In hindsight, our review of the latter may have been a little rose-tinted, following a trip to India around the time, but Chennai Dosa certainly had an integrity to it that we appreciated. Would Sri Chettinad be the same or would it be another let down in the mould of Afghan Palace that sullied the memory of our beloved Rayyan's? Read on to find out.
Sri Chettinad can be found at the north end of the Upper Tooting Road on the corner of Foulser Road. Its prominent position means it's hard to miss, especially at night with its well-lit, white sign and bold red writing.
Its style is more casual diner than the more decadent, palatial surrounds of Spice Village a dosa's length away, but at the very least its newly refurbed inside and out is a marked improvement on the dilapidated previous incumbent, Chennai Dosa.
On entering you are forced to reflect, quite literally, as the whole right hand wall is mirrored. The chrome chairs, copper lampshades hanging from the ceiling and well polished floors add to this dazzling effect. Creamy yellow painted walls, black tables and a counter in the middle complete the scene on what is a fairly tasteful, clean interior. It's what you might expect from a new venue, but nonetheless notable when compared to other similar joints.

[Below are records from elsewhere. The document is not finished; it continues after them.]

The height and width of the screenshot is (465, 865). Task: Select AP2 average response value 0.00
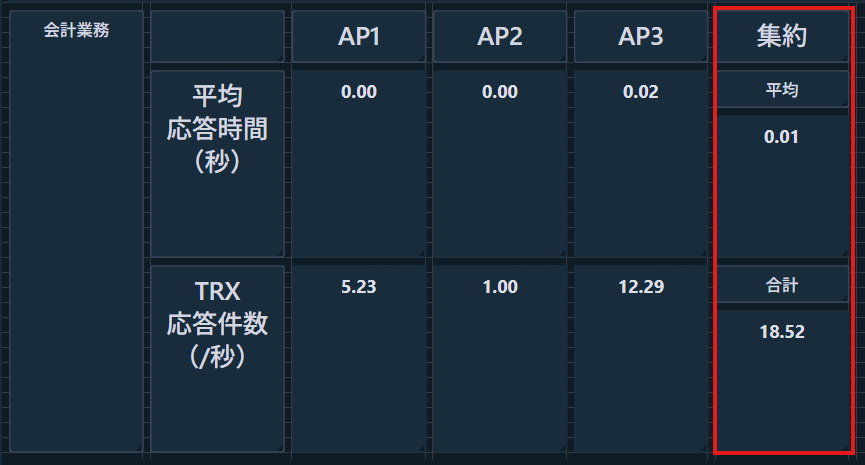click(500, 92)
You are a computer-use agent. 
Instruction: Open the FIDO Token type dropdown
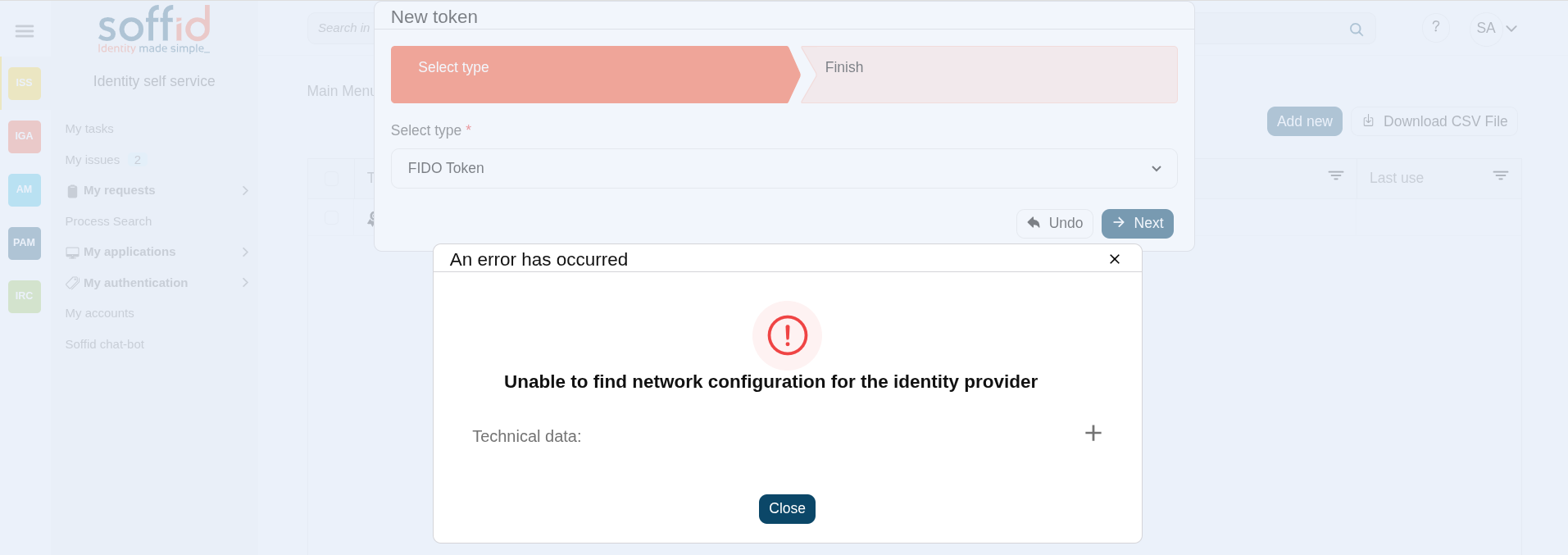tap(784, 168)
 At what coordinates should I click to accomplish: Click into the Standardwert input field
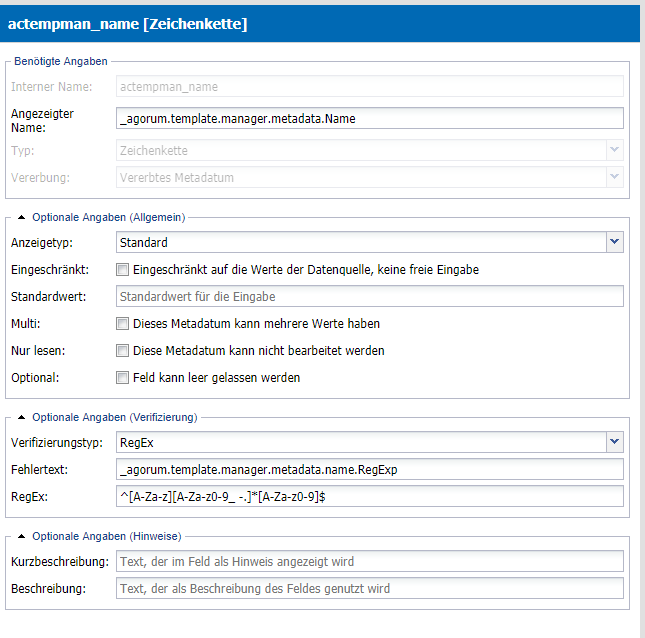tap(369, 296)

Also distinctive is the musak filling the room ranging from the more traditional to what can only be described as some sort of Tamil Eric Clapton. Lovely stuff.
It's 7/10 for Venue
Starters and sides
The menu here is Tamil with dishes from both South India and Sri Lanka. The result is a more authentic range of dishes that might take anyone looking for a mild korma by surprise. Traditional dishes like kothu, dosa and idli are found alongside more unusual names. We started with something a little more familiar in the shape of poppadoms; these were fresh, but very greasy as a result.

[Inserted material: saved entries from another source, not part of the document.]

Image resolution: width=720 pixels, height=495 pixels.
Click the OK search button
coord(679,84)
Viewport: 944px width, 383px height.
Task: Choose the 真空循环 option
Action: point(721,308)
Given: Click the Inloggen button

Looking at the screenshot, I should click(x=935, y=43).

We then moved onto some tandoori prawn. These reflected the prevalence of seafood throughout the menu, and didn't disappoint. Huge, fat numbers, they were charred to juicy perfection - absolutely delicious.
The naans were also pretty good, nicely buttered and fluffy, and rounded off a solid showing for starters and sides.

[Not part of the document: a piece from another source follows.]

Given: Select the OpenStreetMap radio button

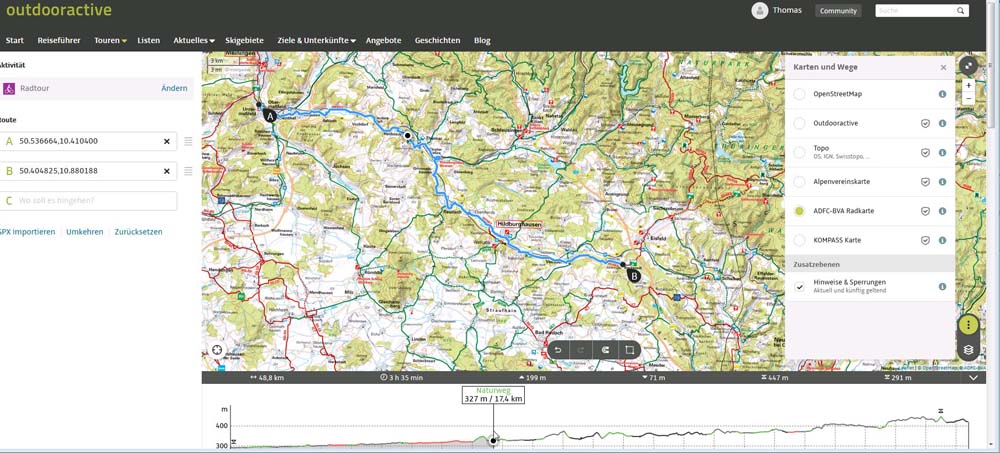Looking at the screenshot, I should click(x=799, y=94).
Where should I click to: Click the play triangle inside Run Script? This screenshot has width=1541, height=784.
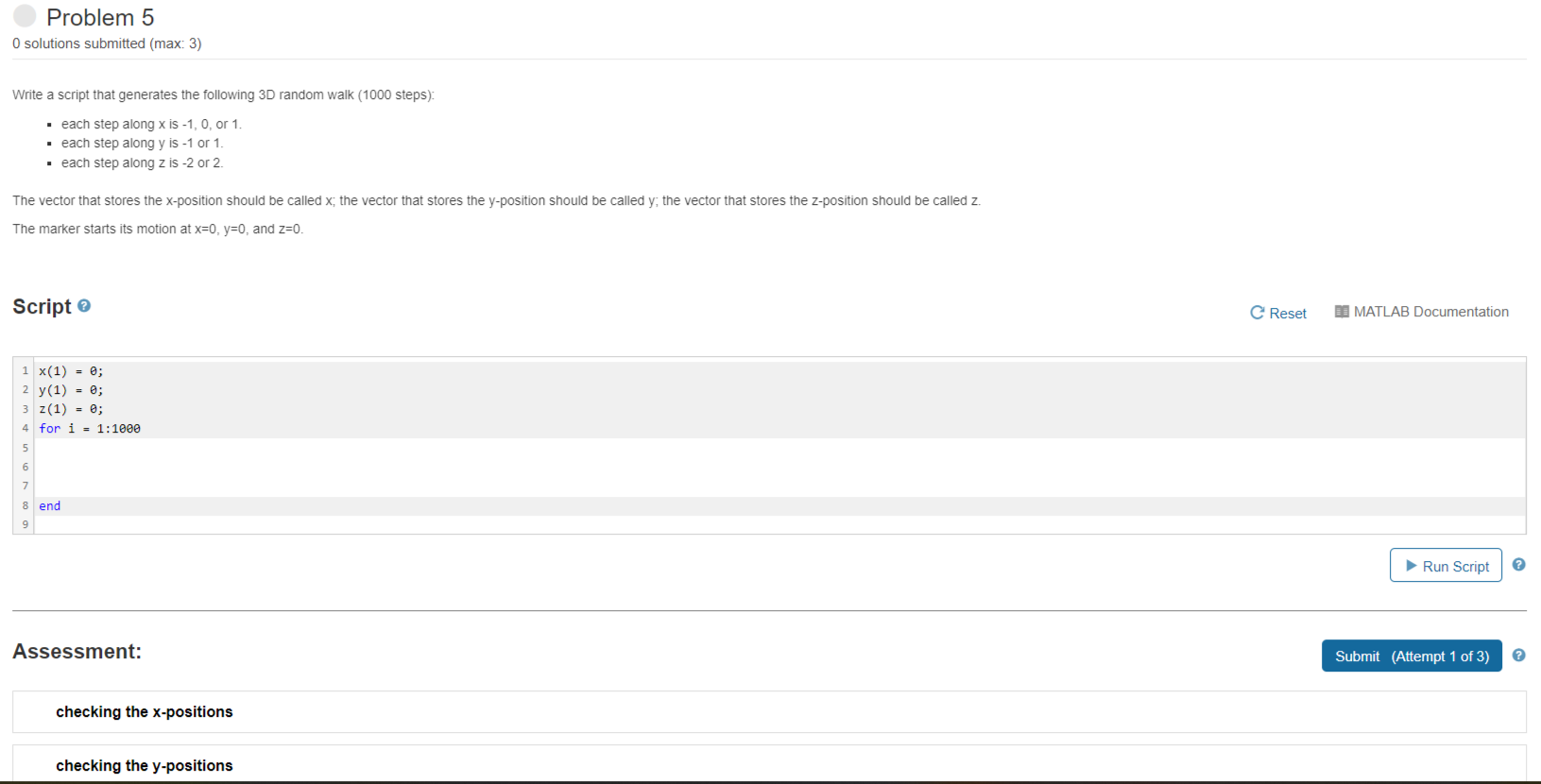[1412, 565]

It's a 7/10, but we definitely need to return to get a better read - there's a seafood platter that looks particularly enticing, as does anything from the tandoor.
Vatha kulumbu (aubergine)
Nandu chettinad (crab)
Seafood was again on the menu for our mains as we adventurously chose the nandu chettinad, crab curry. Apparently 'freshly' imported from Sri Lanka the crab grabbed our attention, but didn't quite have us moving side to side in delight. It was good despite being a nightmare to eat (as always). The meat inside was delicious once it could be reached, but the rather murky brown sauce it sat in was a little non-descript, despite packing a spicy pinch.
The vatha kulumbu, aubergine dish was also firey but not the most appealing to the eye. Its rich and salty, tamarind flavour was a touch too overpowering and housed a stalk-y, root vegetable that was indigestible. We couldn't quite gather what it was called due to the waiter's broken English, but it wasn't great despite probably adding flavour.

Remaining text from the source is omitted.